Text passage =>

>> Start

At this point I was stuck, doing a little sneak peek to a writeup I saw that he was trying to change the User-Agent, so it made sense. So I opened up Burpsuite, clicked open browser, and activate intercept mode, and then the reply I send it over to the repeater, so it’s easier to change the User-Agent and try each agent. After I tried everyone, nothing new. So I tried just with the letter, and with the letter C I got a new reply, ‘Location:xxxxx_x_xxxxxxxxx.xxx’.
with what header field we were able to find the location?:
What is the agent name?
so I headed over: ‘http://10.10.143.70/xxxxx_x_xxxxxxxxx.xxx’, and I found a note.
1
2
3
4
5
6
Attention xxxxx,
Do you still remember our deal? Please tell agent J about the stuff ASAP. Also, change your god damn password, is weak!
From,
Agent R
Hash cracking and brute-force
FTP password
Now that we have a username, and Agent R says that his password it’s weak, let’s try to brute-force it, we’ll use Hydra.
1
hydra -l chris -P /usr/share/wordlists/rockyou.txt 10.10.143.70 ftp
and we have a valid password!
1
[21][ftp] host: 10.10.143.70 login: chris password: xxxxxxx
Zip file password
login to the FTP with the credentials we got. We found three files:
1
cute-alien.jpg cutie.png To_agentJ.txt
To_agentJ.txt
1
2
3
4
5
6
Dear agent J,
All these alien like photos are fake! Agent R stored the real picture inside your directory. Your login password is somehow stored in the fake picture. It shouldn't be a problem for you.
From,
Agent C
This note is a hint that the password for agent J is store in the picture. So let’s analyze the pictures with Binwalk that is a popular tool used for analyzing and extracting data embedded within binary files.
1
binwalk cute-alien.jpg
1
2
3
DECIMAL HEXADECIMAL DESCRIPTION
--------------------------------------------------------------------------------
0 0x0 JPEG image data, JFIF standard 1.01
nothing in this one.
1
binwalk cutie.png
1
2
3
4
5
6
DECIMAL HEXADECIMAL DESCRIPTION
--------------------------------------------------------------------------------
0 0x0 PNG image, 528 x 528, 8-bit colormap, non-interlaced
869 0x365 Zlib compressed data, best compression
34562 0x8702 Zip archive data, encrypted compressed size: 98, uncompressed size: 86, name: To_agentR.txt
34820 0x8804 End of Zip archive, footer length: 22
with the flag ‘-e’ we extract what’s inside, I was getting an error that’s why I also added the ‘–run-as=root’.

>> End

Supplied data =>
>> Start

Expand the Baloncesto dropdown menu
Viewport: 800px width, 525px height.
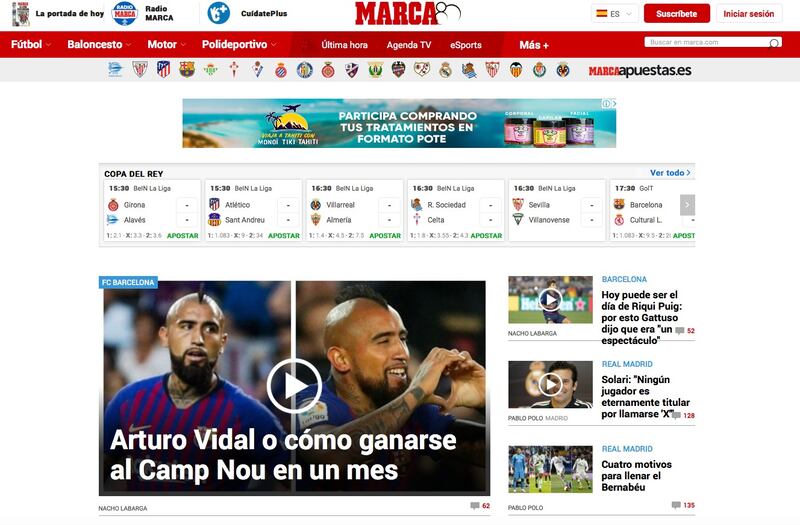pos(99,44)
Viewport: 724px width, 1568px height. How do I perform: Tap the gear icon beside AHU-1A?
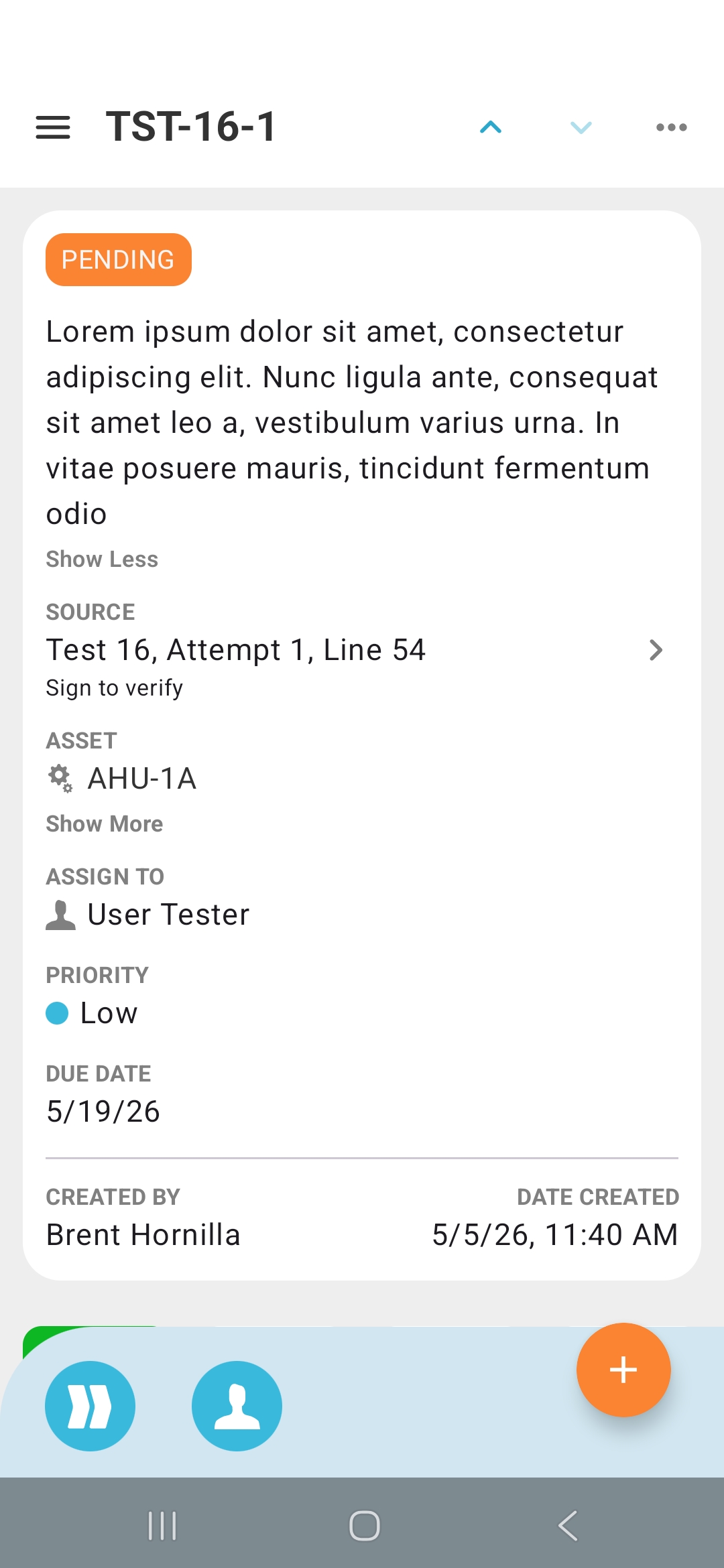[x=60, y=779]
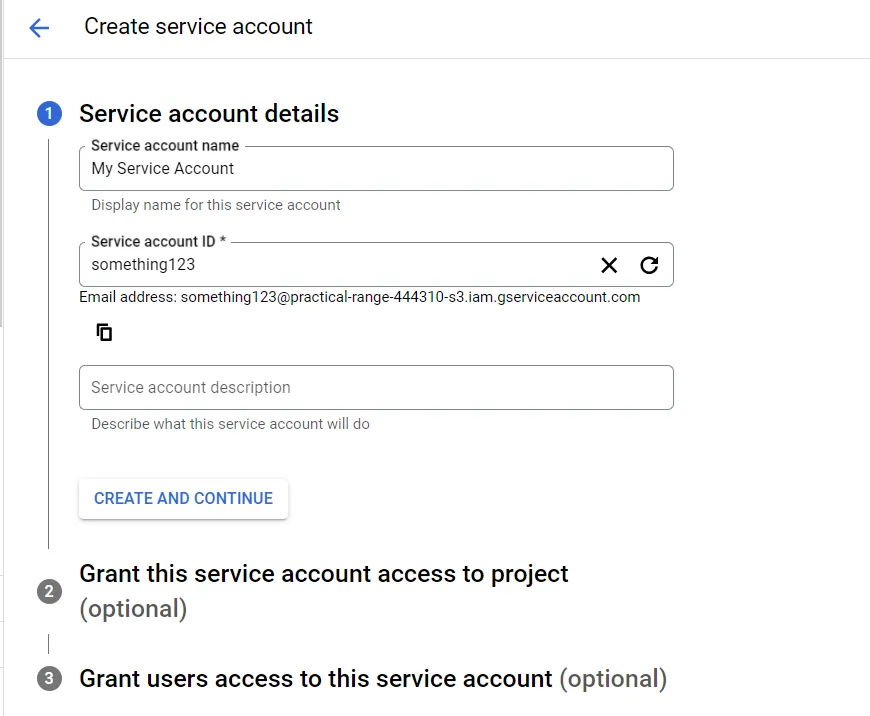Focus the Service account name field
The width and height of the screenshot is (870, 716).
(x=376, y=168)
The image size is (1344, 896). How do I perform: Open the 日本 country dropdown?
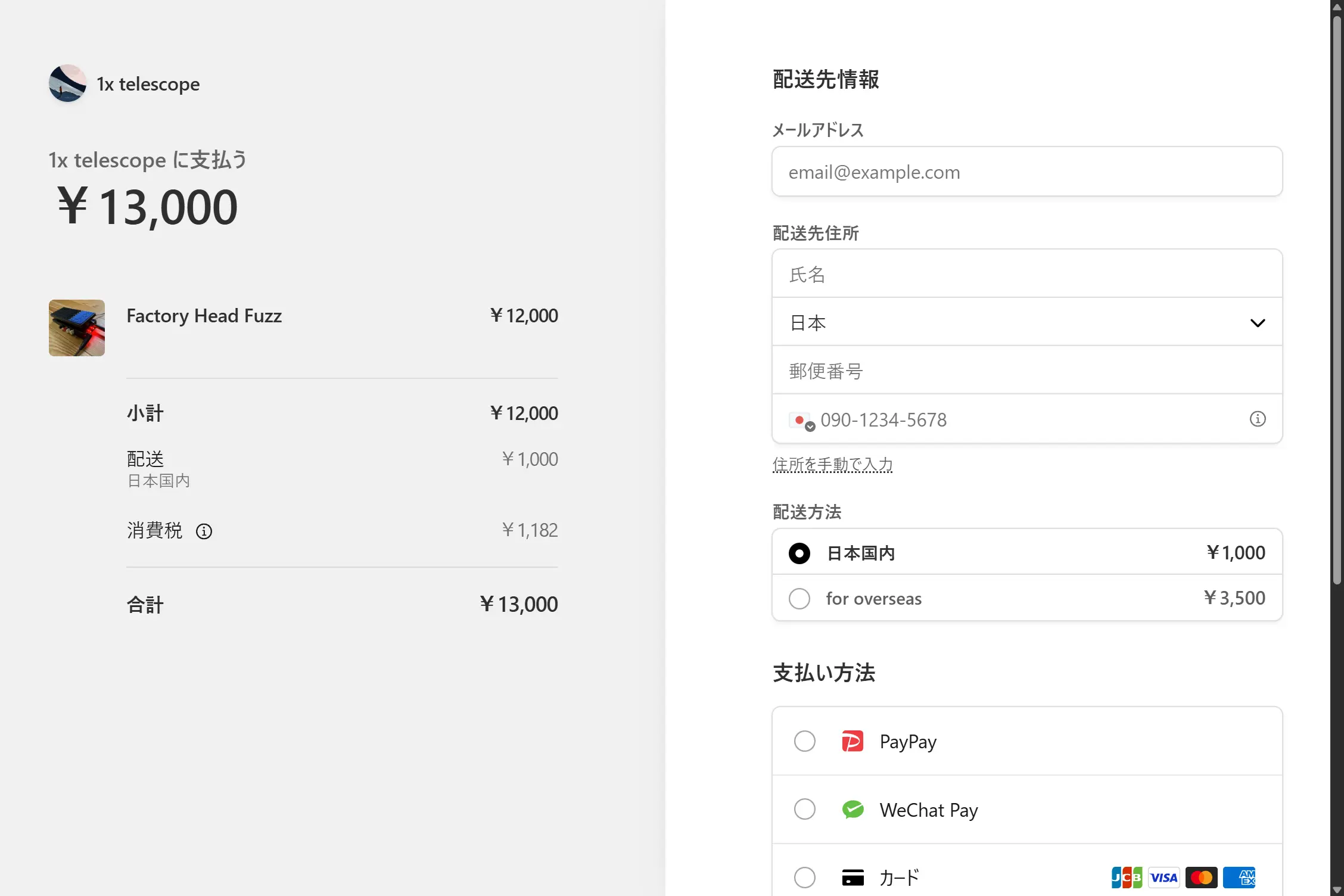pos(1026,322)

>> End

Given exercise => Translate into Spanish the sentence "Agent R stored the real picture inside your directory." from the walkthrough on cracking the FTP and zip passwords. The records bear no relation to the text.

Task solution => El agente R guardó la imagen real dentro de tu directorio.